Chris Nicholas (Unknown)
Yeah. And for Sam’s Club, I think there’s probably just two quick points to make. The first is it looks like a really smart decision that we leverage the Walmart enterprise capabilities so that Sam’s Club gets access to everything you just heard about. And the way you should think about Sam’s Club is that the member data that we have is richer than any other form of data we have across the enterprise because we have complete understanding of what the member wants and that allows us to personalize at an even deeper level.
John David Rainey (Chief Financial Officer)
Simeon, this is John David on the second part of your question regarding the read on the consumer in Q4, we’d say that overall the environment feels pretty consistent. There’s certainly some pockets of moderation that we’re keeping an eye on. But if you look at our guidance for 4Q, it would indicate that we have an expectation that it’s going to look pretty similar to the other quarters this year. Holiday is off to a pretty good start, you know. You know, back to school tends to be an early indicator for how that goes. Halloween, likewise for Thanksgiving and everything that we’ve seen so far makes us optimistic and encouraged about customers and members leaning into the seasonal events and holiday shopping period. There is one thing to note as it pertains to our business. The maximum fair pricing legislation that was enacted and goes into effect in January will affect our health and wellness business. Specifically our pharmacy business. That’ll influence the comp in January a little bit. But all in, if you look at our revenue guidance, it’s very much in line with the first part of the year.
Evercore ISI Analyst
Thank you. Our next question is from the line of Greg Melick with Evercore ISI. Please receive your question.
Evercore ISI Analyst
Hi. Thanks. First, Doug, just want to thank you for all, all your leadership. Not just to Walmart the last decade, but I would say society. It’s been a wild time and you’ve been great to have there, so thank you. And John, congrats. You’ll get sick of us soon enough, so I’ll launch into my question that way. I go on to unpack Walmart plus membership that nice growth. It seems like an acceleration, I guess. What are the constraints to getting that to grow even faster? Is it logistical? What do we have to do to see that really take off?
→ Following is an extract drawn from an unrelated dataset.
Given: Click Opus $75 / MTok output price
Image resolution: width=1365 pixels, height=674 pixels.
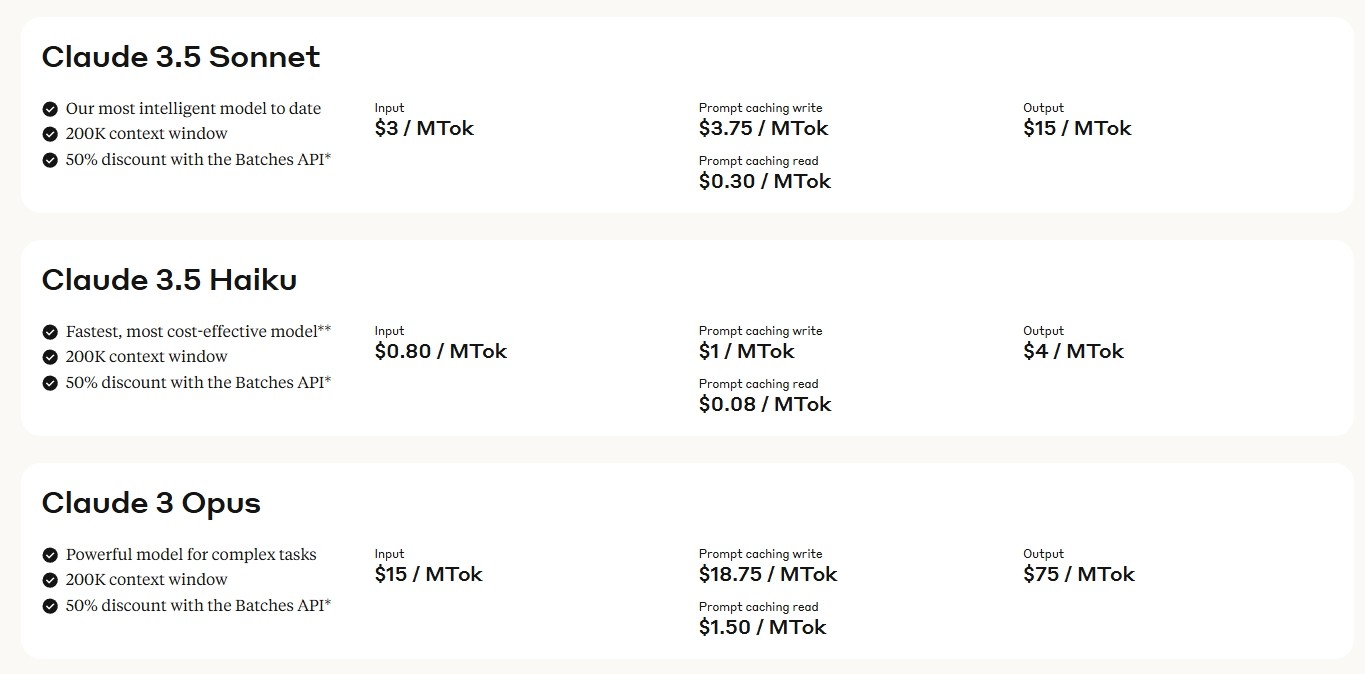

John Furner (Chief Executive Officer of Walmart Inc.)
Hey Greg, it’s John. Thanks for the question. We’re excited about the momentum in Walmart plus and you heard in the comments earlier, John David noted that this was the best quarter we’ve had in terms of net addition since we launched the program. There are really a couple things that are driving that and I want to congratulate the team for the first is delivery and delivery speed. You heard this morning also that about 35% of our deliveries that are coming from our stores are sub three hours and our fastest growth channel is sub an hour and that’s holding up and it’s growing at a fast pace. So providing this flexibility to our members is really important. The second thing is our NPS levels on total delivery and shipping are the highest we’ve seen. That’s highly correlated to speed and accuracy. These investments we’ve made over the last few years that we’re excited about in terms of supply chain and inventory accuracy, the digital agents that are helping us understand how our assortments can improve. All of that is working to help people be able to find the things that they’re looking for, the things that they need, and they can have those delivered whenever they want, whether that’s keeping in stock or it’s really quick. The second we’re really proud of the launch of the OnePay credit card that’s featured prominently on our homepage even this morning, where members can earn 5% back on all their purchases. We’ve had really good uptake with the program, so I think it’s an exciting time when there are customers who are of course always looking for value or proud of our price position with 7,400 rollbacks. So that’s another way to reinforce that there are great values at Walmart. And then the third is we did add a streaming option for customers to be able to choose. We think that’s important as well. But I’d really pull it back to the work and the progress that we’ve made with delivery, with speed, accuracy and then the launch of the Credit card.
Operator
Our next question comes from the line of Kate McShane with Goldman Sachs, please proceed with your question.
Goldman Sachs Analyst
Hi, good morning. Thanks for taking our question. Doug, just wanted to thank you for some really great years here. It’s been a lot of fun covering Walmart under your leadership. And John, just wanted to wish you a really big congratulations as well. With regards to our question, you mentioned the level of inflation across the store was about 1.3%. Can you talk about how you’ve managed higher costs through price increases and what elasticity impacts you’ve seen and how should we think about where prices should go in Q4 and early 2026?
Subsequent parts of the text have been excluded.